◆ Problem details ◆
Set down the material exactly. Keep every line.

══════════

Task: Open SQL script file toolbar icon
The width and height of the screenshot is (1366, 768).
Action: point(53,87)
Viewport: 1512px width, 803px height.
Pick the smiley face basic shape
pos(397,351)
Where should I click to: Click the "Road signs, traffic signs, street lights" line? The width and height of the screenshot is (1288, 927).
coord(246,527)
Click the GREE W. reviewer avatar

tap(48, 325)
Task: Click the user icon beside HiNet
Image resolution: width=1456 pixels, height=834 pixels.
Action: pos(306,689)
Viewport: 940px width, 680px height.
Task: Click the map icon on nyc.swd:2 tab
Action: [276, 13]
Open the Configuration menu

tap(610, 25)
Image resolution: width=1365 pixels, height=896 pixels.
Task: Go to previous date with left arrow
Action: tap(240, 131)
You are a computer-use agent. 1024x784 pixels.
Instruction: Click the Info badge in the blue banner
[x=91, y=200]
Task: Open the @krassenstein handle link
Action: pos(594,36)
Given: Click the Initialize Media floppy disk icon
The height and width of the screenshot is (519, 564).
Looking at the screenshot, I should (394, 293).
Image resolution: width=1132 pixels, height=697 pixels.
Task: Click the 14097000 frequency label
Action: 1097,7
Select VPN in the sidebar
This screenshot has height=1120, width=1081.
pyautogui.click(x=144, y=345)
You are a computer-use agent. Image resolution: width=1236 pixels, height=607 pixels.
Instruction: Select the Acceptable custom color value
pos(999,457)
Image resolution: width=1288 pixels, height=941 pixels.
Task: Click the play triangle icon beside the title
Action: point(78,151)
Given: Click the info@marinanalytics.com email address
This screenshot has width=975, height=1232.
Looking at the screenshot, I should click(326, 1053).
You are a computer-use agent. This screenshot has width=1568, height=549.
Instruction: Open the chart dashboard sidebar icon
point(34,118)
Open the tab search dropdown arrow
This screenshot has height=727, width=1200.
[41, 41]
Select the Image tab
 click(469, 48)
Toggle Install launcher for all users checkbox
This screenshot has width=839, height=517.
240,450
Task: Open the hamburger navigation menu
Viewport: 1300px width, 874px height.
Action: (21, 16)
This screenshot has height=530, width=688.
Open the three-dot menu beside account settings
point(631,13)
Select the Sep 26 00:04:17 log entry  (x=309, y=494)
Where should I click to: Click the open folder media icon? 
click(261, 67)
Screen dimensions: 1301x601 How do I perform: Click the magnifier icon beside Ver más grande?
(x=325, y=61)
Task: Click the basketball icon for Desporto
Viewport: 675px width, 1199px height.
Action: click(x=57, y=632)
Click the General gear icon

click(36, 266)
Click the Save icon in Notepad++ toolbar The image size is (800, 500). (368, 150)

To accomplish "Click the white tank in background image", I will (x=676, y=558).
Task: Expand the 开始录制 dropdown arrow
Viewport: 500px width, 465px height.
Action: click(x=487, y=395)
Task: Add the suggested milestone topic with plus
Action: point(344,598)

══════════

◆ Exercise response ◆
Task: Open SQL script file toolbar icon
The width and height of the screenshot is (1366, 768).
Action: point(53,87)
Viewport: 1512px width, 803px height.
Pick the smiley face basic shape
pos(397,351)
Where should I click to: Click the "Road signs, traffic signs, street lights" line? The width and height of the screenshot is (1288, 927).
coord(246,527)
Click the GREE W. reviewer avatar

tap(48, 325)
Task: Click the user icon beside HiNet
Image resolution: width=1456 pixels, height=834 pixels.
Action: pos(306,689)
Viewport: 940px width, 680px height.
Task: Click the map icon on nyc.swd:2 tab
Action: [276, 13]
Open the Configuration menu

tap(610, 25)
Image resolution: width=1365 pixels, height=896 pixels.
Task: Go to previous date with left arrow
Action: tap(240, 131)
You are a computer-use agent. 1024x784 pixels.
Instruction: Click the Info badge in the blue banner
[x=91, y=200]
Task: Open the @krassenstein handle link
Action: pos(594,36)
Given: Click the Initialize Media floppy disk icon
The height and width of the screenshot is (519, 564).
Looking at the screenshot, I should (394, 293).
Image resolution: width=1132 pixels, height=697 pixels.
Task: Click the 14097000 frequency label
Action: 1097,7
Select VPN in the sidebar
This screenshot has height=1120, width=1081.
pyautogui.click(x=144, y=345)
You are a computer-use agent. Image resolution: width=1236 pixels, height=607 pixels.
Instruction: Select the Acceptable custom color value
pos(999,457)
Image resolution: width=1288 pixels, height=941 pixels.
Task: Click the play triangle icon beside the title
Action: point(78,151)
Given: Click the info@marinanalytics.com email address
This screenshot has width=975, height=1232.
Looking at the screenshot, I should click(326, 1053).
You are a computer-use agent. This screenshot has width=1568, height=549.
Instruction: Open the chart dashboard sidebar icon
point(34,118)
Open the tab search dropdown arrow
This screenshot has height=727, width=1200.
[41, 41]
Select the Image tab
 click(469, 48)
Toggle Install launcher for all users checkbox
This screenshot has width=839, height=517.
240,450
Task: Open the hamburger navigation menu
Viewport: 1300px width, 874px height.
Action: (21, 16)
This screenshot has height=530, width=688.
Open the three-dot menu beside account settings
point(631,13)
Select the Sep 26 00:04:17 log entry  (x=309, y=494)
Where should I click to: Click the open folder media icon? 
click(261, 67)
Screen dimensions: 1301x601 How do I perform: Click the magnifier icon beside Ver más grande?
(x=325, y=61)
Task: Click the basketball icon for Desporto
Viewport: 675px width, 1199px height.
Action: click(x=57, y=632)
Click the General gear icon

click(36, 266)
Click the Save icon in Notepad++ toolbar The image size is (800, 500). (368, 150)

To accomplish "Click the white tank in background image", I will (x=676, y=558).
Task: Expand the 开始录制 dropdown arrow
Viewport: 500px width, 465px height.
Action: click(x=487, y=395)
Task: Add the suggested milestone topic with plus
Action: point(344,598)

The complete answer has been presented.